Testing, one, two.

You have to test, there’s no two ways about it. You wouldn’t bake a cake without tasting it, would you? The same applies with embedded software (and no-one likes soggy cake either).

Strawberry cake

The main objectives of testing are:
A. to make sure it works
B. to find any bugs lurking in the system

It’s a technological flypaper if you will!

Here are a few methods we use at Bluefruit:

Test Driven Development

If it’s worth building, it’s worth testing. If it’s not worth testing, why are you wasting your time working on it?” – Scott Ambler (Scott Ambler + Associates, Agile Strategy Specialists)

Computer screen

In traditional development, code is written with testing as an afterthought, but TDD means that all coding specifications should begin with a test.

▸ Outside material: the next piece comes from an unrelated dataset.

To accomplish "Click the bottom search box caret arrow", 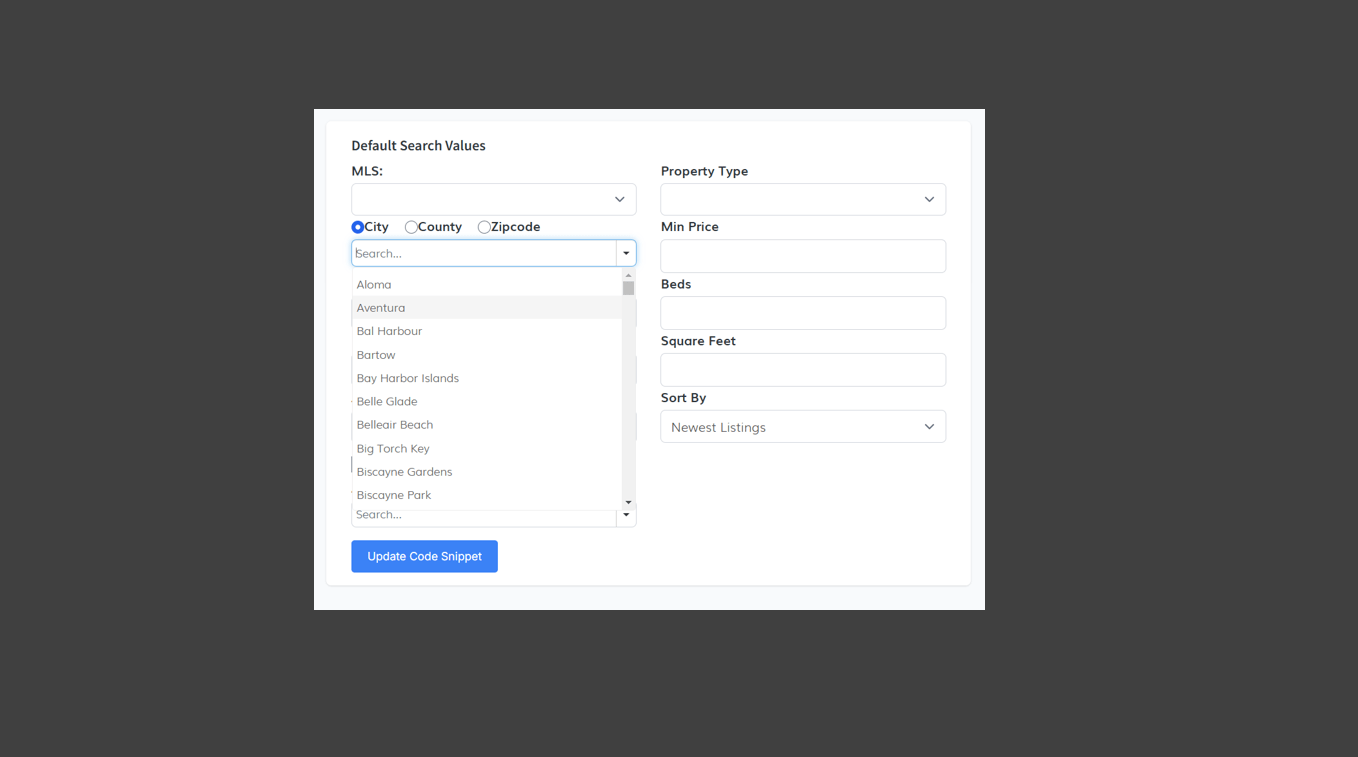I will [x=626, y=515].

This first test should be designed to fail before the functional code is even written yet, so that it is easy to see from the first step whether it is working successfully or not.

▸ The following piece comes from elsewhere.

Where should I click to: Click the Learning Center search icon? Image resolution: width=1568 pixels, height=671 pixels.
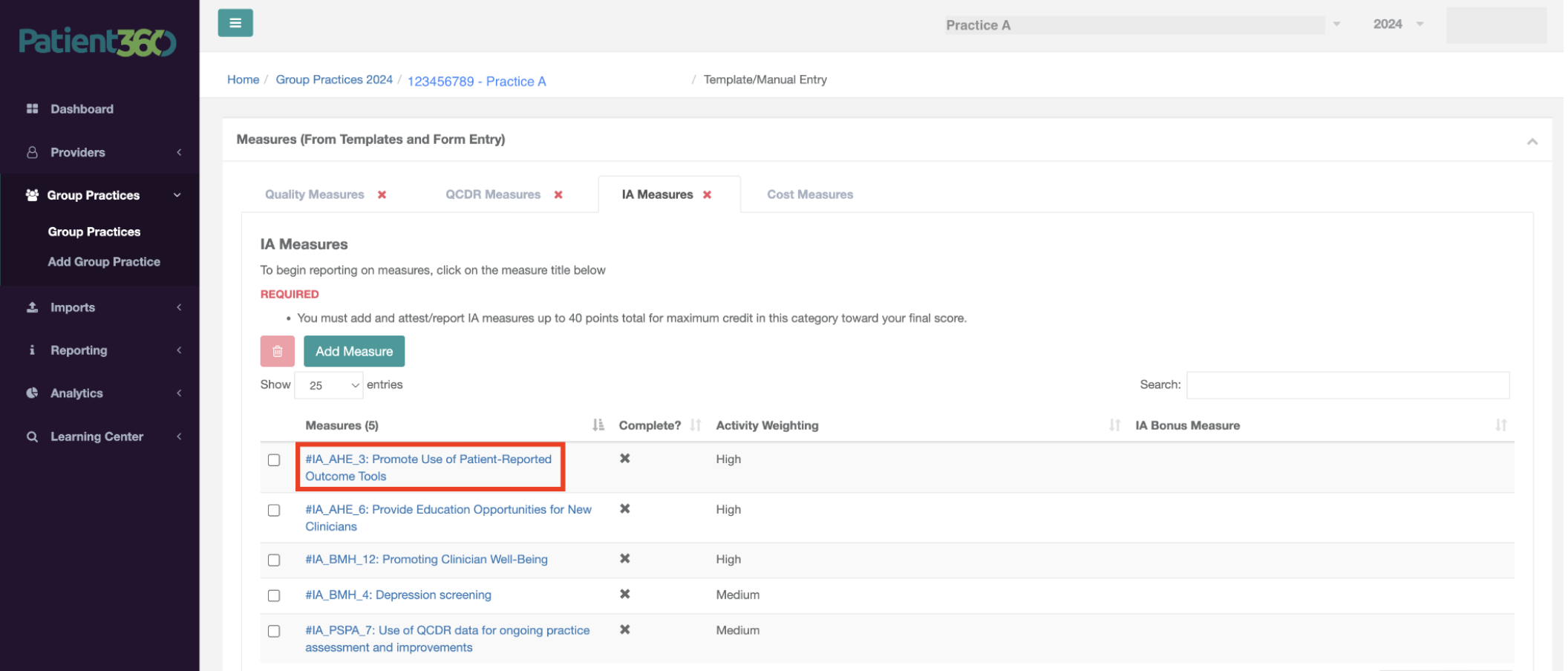(32, 436)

Behaviour Driven Development/BDD on target hardware

The truth is, we can sometimes get lost in our world of acronyms, homonyms and techie-speak – so we ensure that when we test software we use basic language (English, no less!) to keep testing methods succinct and understandable.

The other benefit of using a more ubiquitous language is that the non or less technical members of the team can clearly see how a function is being used and why, enabling them to analyse the necessity of each one and reduce waste.

Working with/testing legacy code

Legacy code: the hand-me-down of the software world.

The continually changing field of technology means that when developing new products, there is an element of code that is superfluous to the platform (often through manufacturer’s upgrade or included to support older technology or file formats) which may have been written in a different style.

Testing process bubble

When it comes to testing and working with legacy code, we alter the code to bring it up to the highest quality, keeping the fundamental functions needed to support retrospective technology.

Cross compilation

This is essentially compiling code using a different system than to what is intended (it sounds complicated, but an example is writing software on one operating system, when the code is destined for use on another).

The main reason for this is that the ‘host’ (programmer) system may be better suited to the task, possibly due to space constraints to code creation on the target, or ‘programee’ system.

Code review and Pair Programming

Otherwise known as peer review (or in laymen’s terms, ‘another set of eyes’), this is extremely effective way of finding faults and inconsistencies in code.

People collaborating

A specific method of code reviewing, known as Pair Programming, is where an ‘observer’ developer will review each line of code as the ‘driver’ developer writes it, keeping a keen eye out for potential bugs or mistakes.

As well as improving the software-in-case, both developers continually learn from each other, and are able to discuss solutions to any problems in a collaborative way – which suits us down to the ground!

Static analysis

A mechanized technique to find the bugs and stumbling blocks within software, static analysis is the examination of code without the need for executive written software.

Static analysis is usually performed using an automated tool, using programmes such as a compiler to find mistakes within human-written code.